All you need for this full body workout routine is a set of dumbbells and a bench. It’s ideal if you train at home, or travel a lot and don’t always have access to a well-equipped gym.
Who Is This Workout For?
In general, full-body workouts can be made to work for beginner, intermediate and advanced trainees alike.
In fact, some advanced lifters prefer high-frequency (4-5 times per week) full-body workouts over more conventional body part split routines.
However, this particular dumbbell workout is targeted mainly at beginner and intermediate lifters who want to train 2, 3 or 4 times per week. You can use it for building muscle, or simply to retain muscle while you focus on losing fat.
3-Day Workout Schedule
The default version of this dumbbell-only workout routine involves training three days a week, hitting your entire body on Monday, Wednesday and Friday.

* * * * * * *

Given instruction 1: Print the part of the workout article from "Who Is This" to "part split routines." verbatim.
The workout article and the listing are independent of each other.

* * * * * * *

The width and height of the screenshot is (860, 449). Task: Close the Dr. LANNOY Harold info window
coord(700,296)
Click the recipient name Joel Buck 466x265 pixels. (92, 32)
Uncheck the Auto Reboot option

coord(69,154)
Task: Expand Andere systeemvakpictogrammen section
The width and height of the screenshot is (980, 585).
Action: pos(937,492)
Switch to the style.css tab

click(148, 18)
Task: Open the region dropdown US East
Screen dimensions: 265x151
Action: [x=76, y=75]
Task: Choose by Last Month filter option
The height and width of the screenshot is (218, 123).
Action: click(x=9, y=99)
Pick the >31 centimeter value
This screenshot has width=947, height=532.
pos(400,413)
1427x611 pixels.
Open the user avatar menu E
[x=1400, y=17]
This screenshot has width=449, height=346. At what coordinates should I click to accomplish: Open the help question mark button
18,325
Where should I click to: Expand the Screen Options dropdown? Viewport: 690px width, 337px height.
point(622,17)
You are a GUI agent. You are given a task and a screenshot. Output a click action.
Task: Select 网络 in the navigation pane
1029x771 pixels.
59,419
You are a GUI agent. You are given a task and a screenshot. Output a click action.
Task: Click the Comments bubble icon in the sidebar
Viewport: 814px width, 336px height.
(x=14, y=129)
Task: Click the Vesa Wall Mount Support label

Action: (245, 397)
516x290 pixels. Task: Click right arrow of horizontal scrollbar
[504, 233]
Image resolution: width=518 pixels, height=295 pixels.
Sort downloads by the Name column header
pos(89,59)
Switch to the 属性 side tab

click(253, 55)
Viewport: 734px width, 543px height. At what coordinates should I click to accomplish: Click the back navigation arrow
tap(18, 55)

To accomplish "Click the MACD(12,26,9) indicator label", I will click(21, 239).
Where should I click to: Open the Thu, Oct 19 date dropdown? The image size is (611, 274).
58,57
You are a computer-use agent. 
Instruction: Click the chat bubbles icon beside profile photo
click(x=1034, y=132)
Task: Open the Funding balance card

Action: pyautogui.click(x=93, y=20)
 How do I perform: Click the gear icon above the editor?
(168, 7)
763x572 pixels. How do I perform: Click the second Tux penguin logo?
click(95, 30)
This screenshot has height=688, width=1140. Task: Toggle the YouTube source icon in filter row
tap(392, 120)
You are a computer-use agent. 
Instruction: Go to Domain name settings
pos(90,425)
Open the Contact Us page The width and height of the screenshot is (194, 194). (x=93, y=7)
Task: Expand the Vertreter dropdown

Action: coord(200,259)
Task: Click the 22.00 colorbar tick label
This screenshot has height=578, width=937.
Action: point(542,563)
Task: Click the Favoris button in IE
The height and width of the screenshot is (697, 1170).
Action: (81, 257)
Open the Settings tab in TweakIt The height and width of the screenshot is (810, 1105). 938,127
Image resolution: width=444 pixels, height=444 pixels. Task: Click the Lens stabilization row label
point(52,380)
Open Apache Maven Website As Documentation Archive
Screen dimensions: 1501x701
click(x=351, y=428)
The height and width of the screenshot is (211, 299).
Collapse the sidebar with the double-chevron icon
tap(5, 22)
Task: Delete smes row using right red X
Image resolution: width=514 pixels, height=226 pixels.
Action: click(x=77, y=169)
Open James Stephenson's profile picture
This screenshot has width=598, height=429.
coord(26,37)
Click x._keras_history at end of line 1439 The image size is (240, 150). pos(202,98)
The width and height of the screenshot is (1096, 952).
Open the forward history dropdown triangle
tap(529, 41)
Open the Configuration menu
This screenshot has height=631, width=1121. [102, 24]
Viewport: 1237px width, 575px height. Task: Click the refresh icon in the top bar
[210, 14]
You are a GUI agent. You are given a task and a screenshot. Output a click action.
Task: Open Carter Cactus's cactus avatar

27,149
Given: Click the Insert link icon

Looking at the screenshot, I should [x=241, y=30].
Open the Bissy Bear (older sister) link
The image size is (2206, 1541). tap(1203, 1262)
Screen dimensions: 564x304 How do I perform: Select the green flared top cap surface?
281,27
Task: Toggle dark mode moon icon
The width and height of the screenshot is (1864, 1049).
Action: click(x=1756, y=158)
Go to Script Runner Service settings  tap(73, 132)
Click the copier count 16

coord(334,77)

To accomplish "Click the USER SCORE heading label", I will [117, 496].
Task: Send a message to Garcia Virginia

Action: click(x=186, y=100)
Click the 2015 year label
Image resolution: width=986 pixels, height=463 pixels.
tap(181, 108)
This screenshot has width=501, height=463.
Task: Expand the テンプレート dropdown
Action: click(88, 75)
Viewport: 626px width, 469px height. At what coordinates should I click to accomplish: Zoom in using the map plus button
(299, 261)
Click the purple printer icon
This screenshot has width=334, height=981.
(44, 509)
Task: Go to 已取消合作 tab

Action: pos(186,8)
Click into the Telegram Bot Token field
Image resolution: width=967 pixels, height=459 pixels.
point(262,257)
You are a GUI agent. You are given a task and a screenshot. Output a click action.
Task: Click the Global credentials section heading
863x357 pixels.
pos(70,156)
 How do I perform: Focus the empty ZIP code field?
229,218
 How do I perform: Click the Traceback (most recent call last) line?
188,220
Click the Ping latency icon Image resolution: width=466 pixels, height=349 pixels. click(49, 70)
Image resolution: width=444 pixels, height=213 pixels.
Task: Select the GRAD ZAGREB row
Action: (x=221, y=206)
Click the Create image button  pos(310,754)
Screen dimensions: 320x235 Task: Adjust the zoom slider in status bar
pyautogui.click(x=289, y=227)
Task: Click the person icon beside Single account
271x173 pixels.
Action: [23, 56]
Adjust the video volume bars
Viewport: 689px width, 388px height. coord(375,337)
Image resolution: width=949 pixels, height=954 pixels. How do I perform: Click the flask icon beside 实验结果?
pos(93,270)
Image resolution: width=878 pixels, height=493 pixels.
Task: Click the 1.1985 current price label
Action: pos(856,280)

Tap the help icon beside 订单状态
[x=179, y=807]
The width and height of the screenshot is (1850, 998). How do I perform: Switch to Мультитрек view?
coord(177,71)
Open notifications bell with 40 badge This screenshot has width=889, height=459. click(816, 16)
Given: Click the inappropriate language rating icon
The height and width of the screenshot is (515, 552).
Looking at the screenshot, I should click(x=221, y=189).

* * * * * * *

Given instruction 2: Output the listing verbatim from its first line to the line with "pos(400,413)", including both of those lines and nothing else.

Written answer 1:
Who Is This Workout For?
In general, full-body workouts can be made to work for beginner, intermediate and advanced trainees alike.
In fact, some advanced lifters prefer high-frequency (4-5 times per week) full-body workouts over more conventional body part split routines.

Written answer 2:
The width and height of the screenshot is (860, 449). Task: Close the Dr. LANNOY Harold info window
coord(700,296)
Click the recipient name Joel Buck 466x265 pixels. (92, 32)
Uncheck the Auto Reboot option

coord(69,154)
Task: Expand Andere systeemvakpictogrammen section
The width and height of the screenshot is (980, 585).
Action: pos(937,492)
Switch to the style.css tab

click(148, 18)
Task: Open the region dropdown US East
Screen dimensions: 265x151
Action: [x=76, y=75]
Task: Choose by Last Month filter option
The height and width of the screenshot is (218, 123).
Action: click(x=9, y=99)
Pick the >31 centimeter value
This screenshot has width=947, height=532.
pos(400,413)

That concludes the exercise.